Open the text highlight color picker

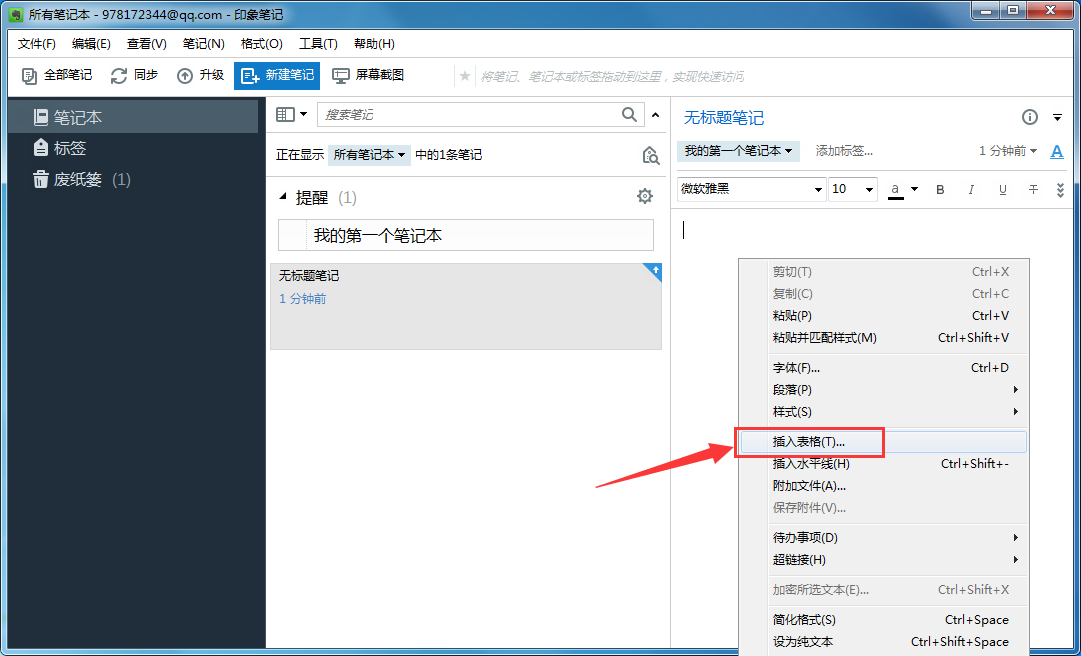[x=899, y=189]
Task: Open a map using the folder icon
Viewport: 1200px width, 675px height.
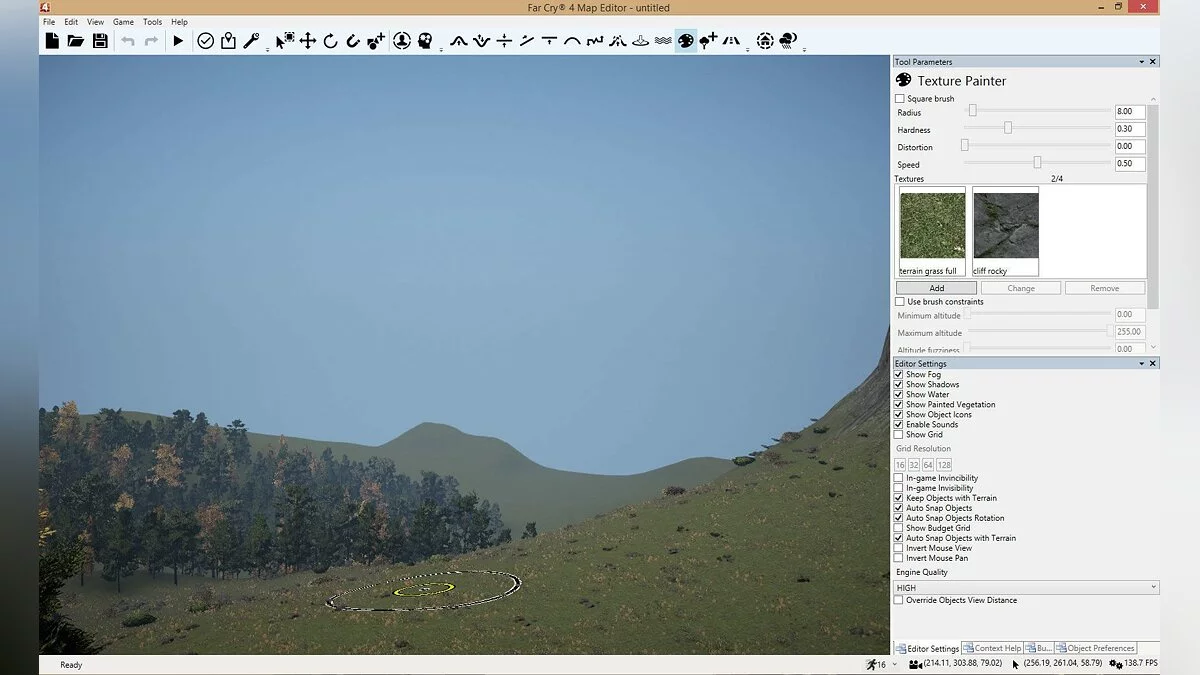Action: (x=76, y=41)
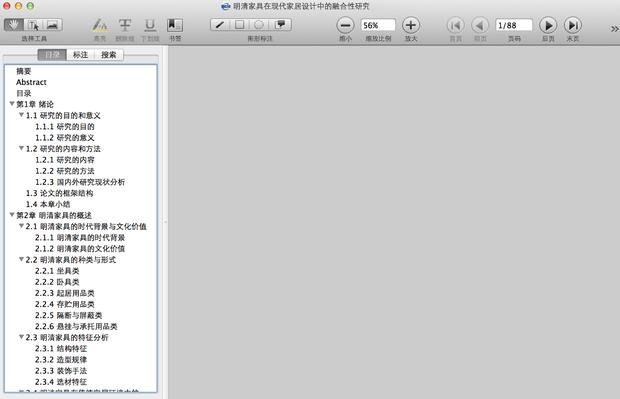Zoom out with the minus button
Screen dimensions: 620x399
(x=345, y=25)
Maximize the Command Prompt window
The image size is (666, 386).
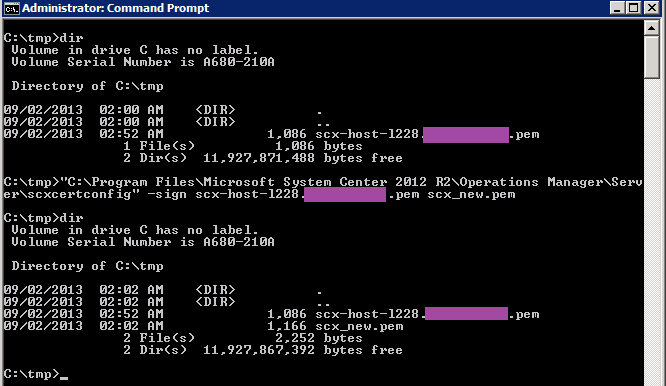click(634, 8)
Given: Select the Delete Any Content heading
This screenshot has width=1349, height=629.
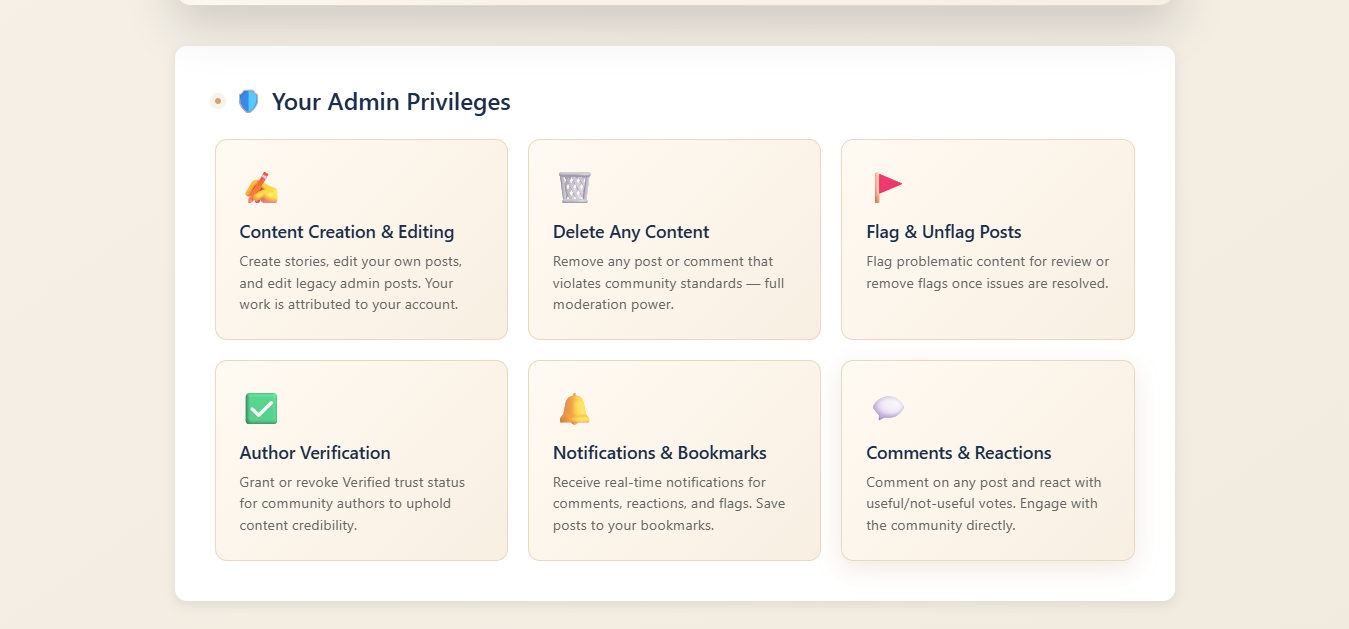Looking at the screenshot, I should pyautogui.click(x=631, y=232).
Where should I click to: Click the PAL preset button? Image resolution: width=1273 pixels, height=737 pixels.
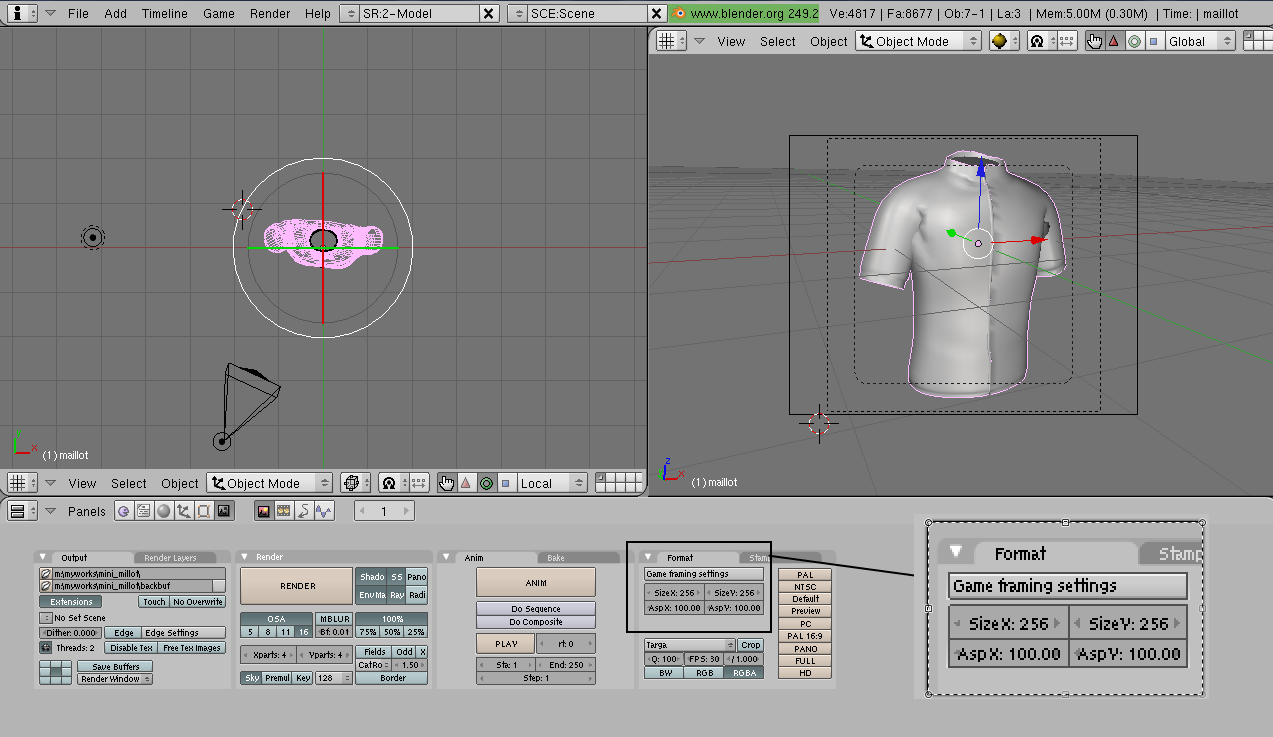(805, 575)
☆ ☆ ☆ ☆ ☆
No picture is to be included when the lines from the one containing "Where should I" through the end of the material above are output exactly; nothing else is written.

Where should I click to: Click the PAL preset button? Image resolution: width=1273 pixels, height=737 pixels.
(805, 575)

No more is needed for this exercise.